The Association of Online Gambling Operators, a trade association representing the interests of European Union operators active in Sweden, has commissioned an independent research company to confirm the obvious to Swedish politicians – set the tax rate in a liberalised Swedish market too high and there will be fewer operators interested in licensing, leading to a lower tax harvest at the end of the day.
And, as other EU nations have discovered, over-taxation also results in fewer players giving their business to licensed operators who have had to provide less attractive gaming opportunities due to onerous tax obligations.
It’s all part of the activity surrounding the long-awaited liberalisation of the Swedish online gambling market, which politicians, spurred on by the European Commission, hope to achieve sometime late in 2018.
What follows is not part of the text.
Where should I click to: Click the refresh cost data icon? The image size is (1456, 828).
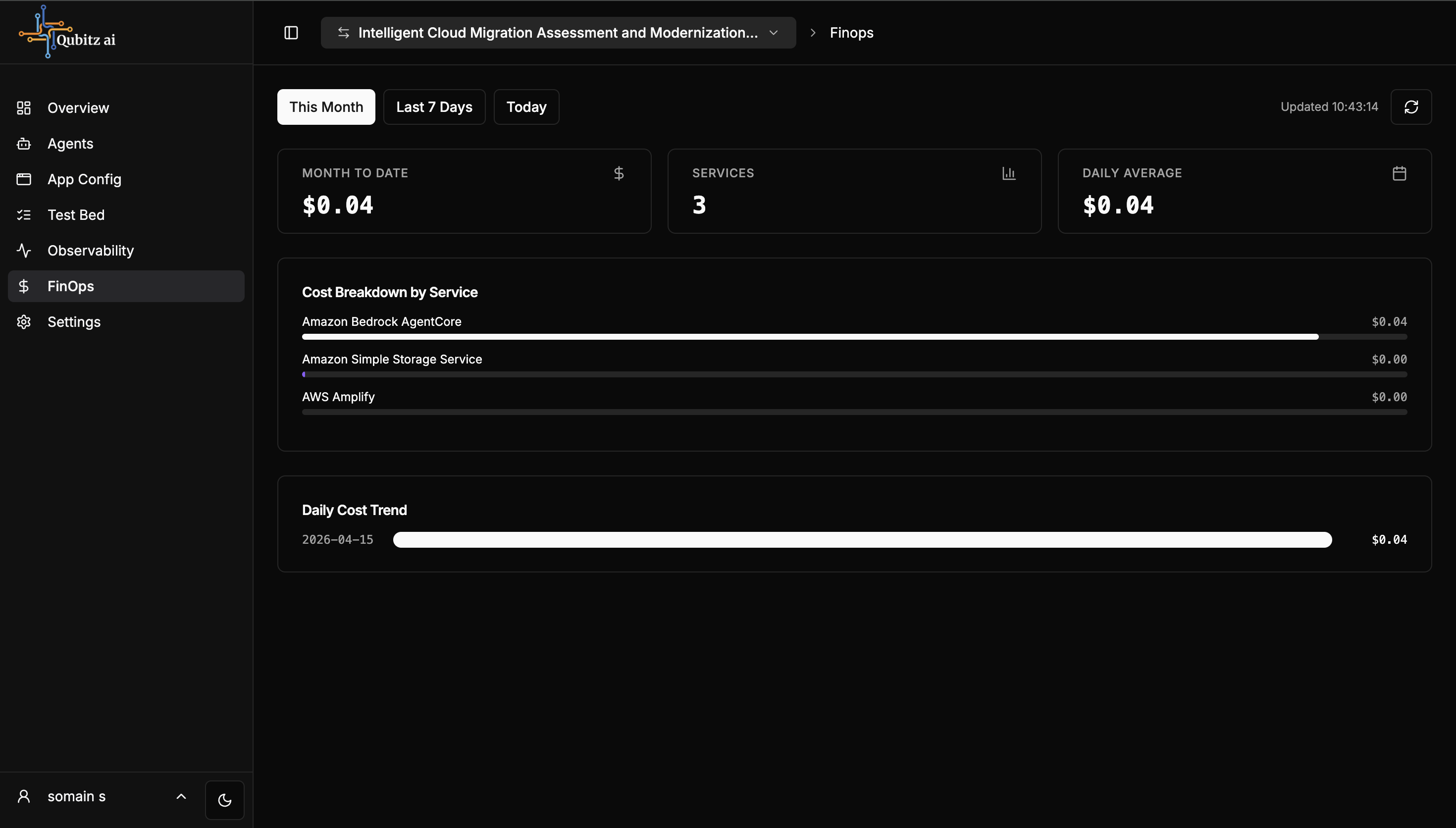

Lawmakers plan to have a draft for public consultation available by March next year and a final draft before parliament in December 2017, leading to implementation late 2018 before the national elections.
The Swedish government also has a special investigator working on how much the taxman can reap from the licensing of private online operators without scaring them away.
The Association commissioned Copenhagen Economics to prove its point, and the report has suggested that lawmakers keep the tax rate somewhere between 15 and 20 percent for optimum tax returns, bearing in mind that there is a need to present a market sufficiently attractive for operators, and helping them channel players to their sites.
The relationship between numbers of players and operator tax rates has been part of the calculations at Copenhagen Economics, which concluded that the optimum player channelling rate is achieved when operators are taxed at 15 percent of GGR, ensuring that unlicensed rivals are kept at bay.
Clearly tax rates below that would enable operators to offer even stronger incentives to players, but that would not satisfy the taxman’s appetite.
The study found that when a tax rate of 20 percent or more is applied, player channelling commensurately declines and operators are discouraged from taking out Swedish licensing, resulting in lower tax revenues at the end of the day.
The experience of Association members has also informed the report; few have chosen to licence in EU markets where the tax rate exceeds 20 percent of GGR, and there are operator licensing statistics from the UK (15 percent), Italy (20 percent), France (45 percent), Spain (25 percent) and Denmark (20 percent) to prove it.
The nitty gritty of the CE report estimates that a 20 percent tax rate on GGR will increase operators’ average tax cost by SEK 33 million ($3.7 million) and constitutes a significant hit on profit margins…and at 25 percent it would be difficult for an operator to make any profit at all unless they passed the tax costs to the player by reducing their offer.